On Day Four, Hunger Striker Ends a Protest
This article is from the archive of The New York Sun before the launch of its new website in 2022. The Sun has neither altered nor updated such articles but will seek to correct any errors, mis-categorizations or other problems introduced during transfer.

Four days into a hunger strike at Columbia University, a sophomore protesting changes to the core curriculum was rushed to St. Luke’s Hospital Saturday night after passing out in the library.
The Barnard sophomore, Aretha Choi, 19, was one of five students who began a hunger strike Wednesday to protest what they say is the university’s Eurocentric core curriculum and a climate of “institutionalized racism” on campus. The students are also protesting the university’s Harlem expansion plan, and demanding that the school hire more faculty to run the Ethnic Studies center.

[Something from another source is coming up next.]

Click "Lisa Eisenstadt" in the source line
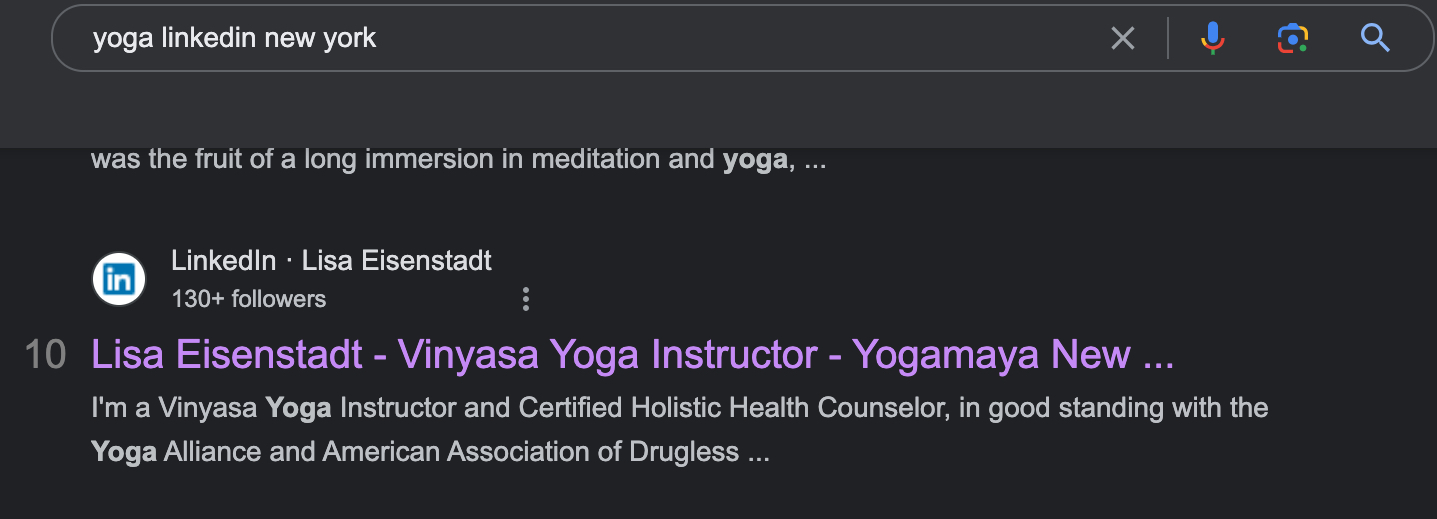Viewport: 1437px width, 519px height. point(397,261)
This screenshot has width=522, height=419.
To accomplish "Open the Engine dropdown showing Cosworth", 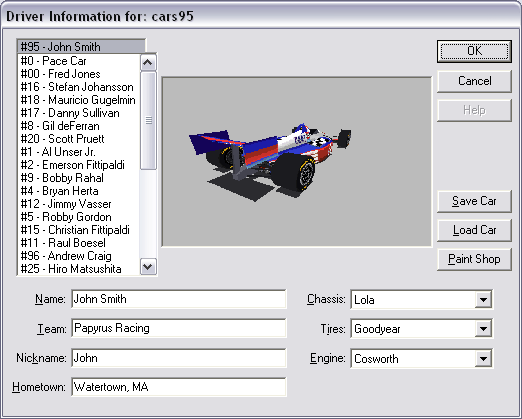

On Sunday, Ms. Choi said her body felt “jello-like” and that she was disappointed she could not continue. “I’ve gotten used to my life as a Hunger Striker,” she wrote on a Web log documenting the hunger strike.
On Saturday evening, Ms. Choi, who said she suffered from low blood pressure, constant dizziness, and fatigue, was rushed to the hospital on a stretcher. “I will never be content with the four days because I wanted to see demands made into realities,” Ms. Choi wrote on the blog, cu-strike.blogspot.com.
A senior at Columbia who is on strike, Bryan Mercer, 22, said last night that he was “fatigued and tired,” but planned to hold out for more negotiations with school administrators.
In response to the strike, about 15 students have started a group called “Why We Act, Why We Eat,” whose mission is to “eat against a group that seems not to care for the well-being of its students or itself.” The group passed out flyers yesterday on campus. The strikers are receiving some support from faculty members.
On Thursday, a professor of Political Science at Barnard, Dennis Dalton, joined the strike. Mr. Dalton, 69, who studies Gandhi, said he would continue to teach classes while subsisting on orange juice and water, according to the student newspaper, the Columbia Spectator. “I want the core curriculum supplemented by writings on Gandhi, King, Malcolm X,” he said.